──────── SUPPLIED RECORDS

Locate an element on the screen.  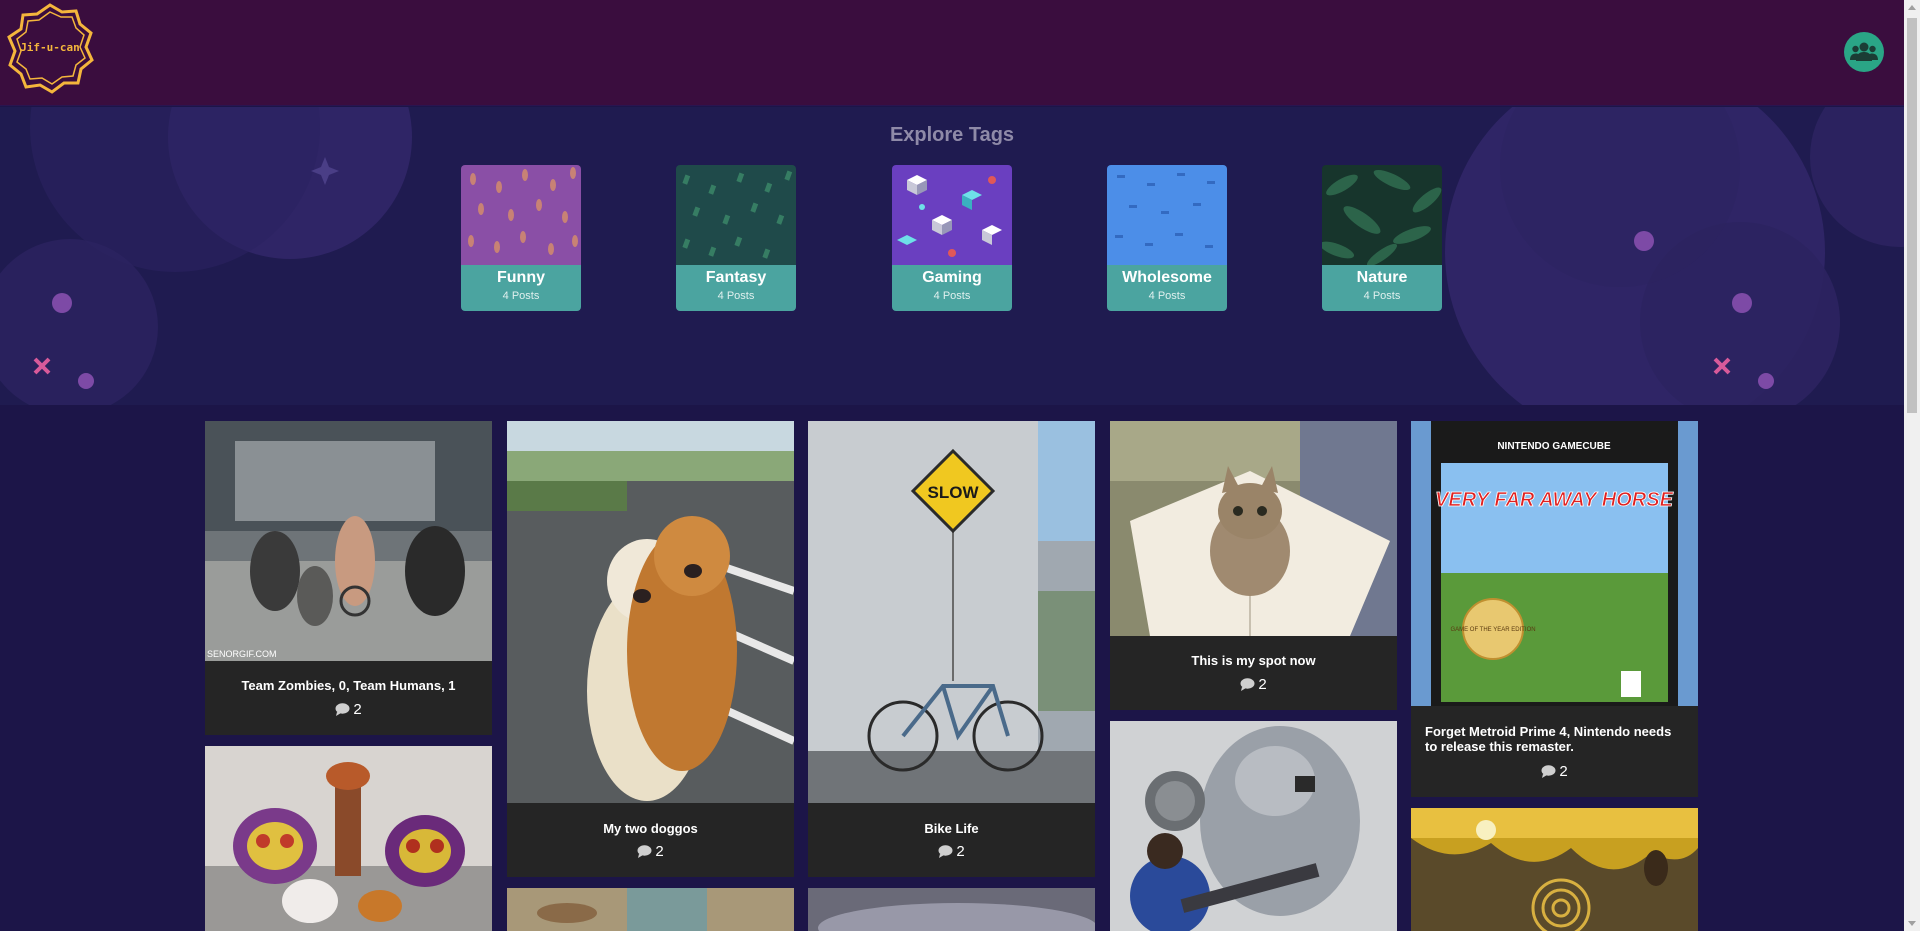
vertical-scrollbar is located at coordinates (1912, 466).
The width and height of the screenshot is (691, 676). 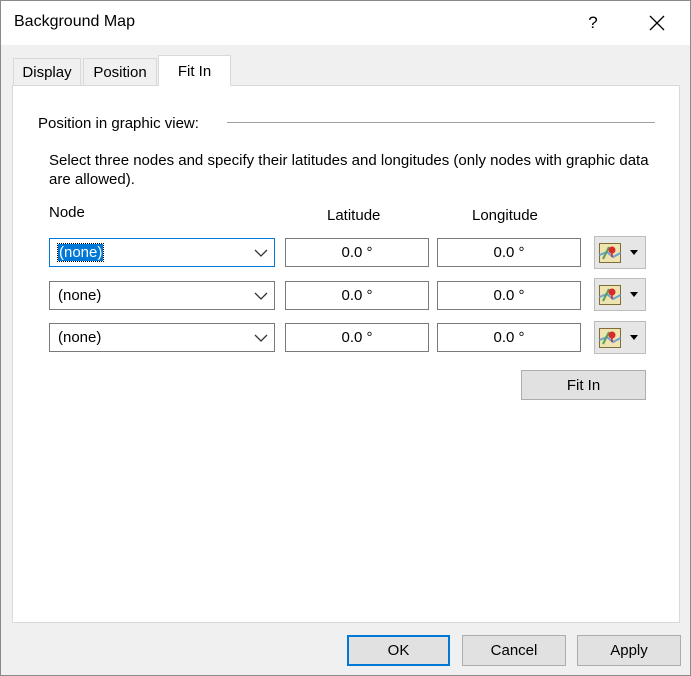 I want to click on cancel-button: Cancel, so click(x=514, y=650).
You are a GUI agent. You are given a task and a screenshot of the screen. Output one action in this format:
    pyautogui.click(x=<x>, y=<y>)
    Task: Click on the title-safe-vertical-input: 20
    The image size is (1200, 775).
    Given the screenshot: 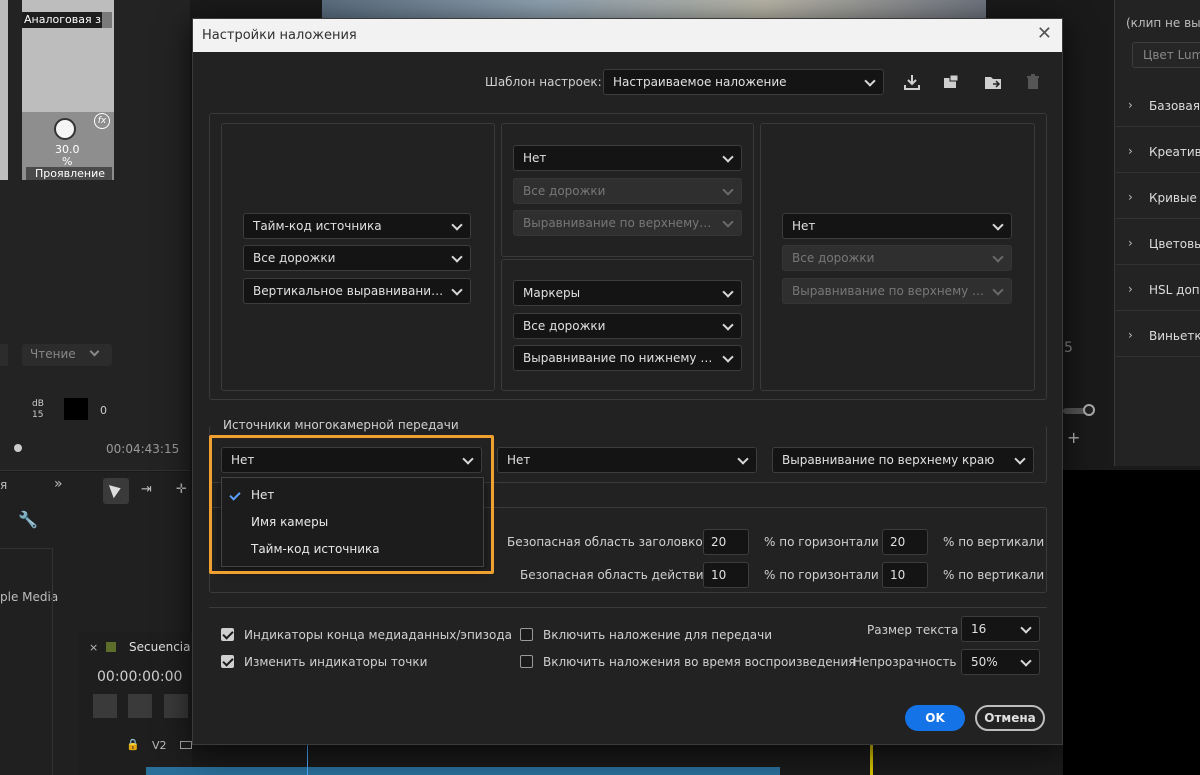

────────────────

ABOUT THIS TASK = Show every line of the material above that contains the string "vertical", and note that case counts.

YOUR SOLUTION =
vertical-scrollbar is located at coordinates (1912, 466).
    Task: Click on the title-safe-vertical-input: 20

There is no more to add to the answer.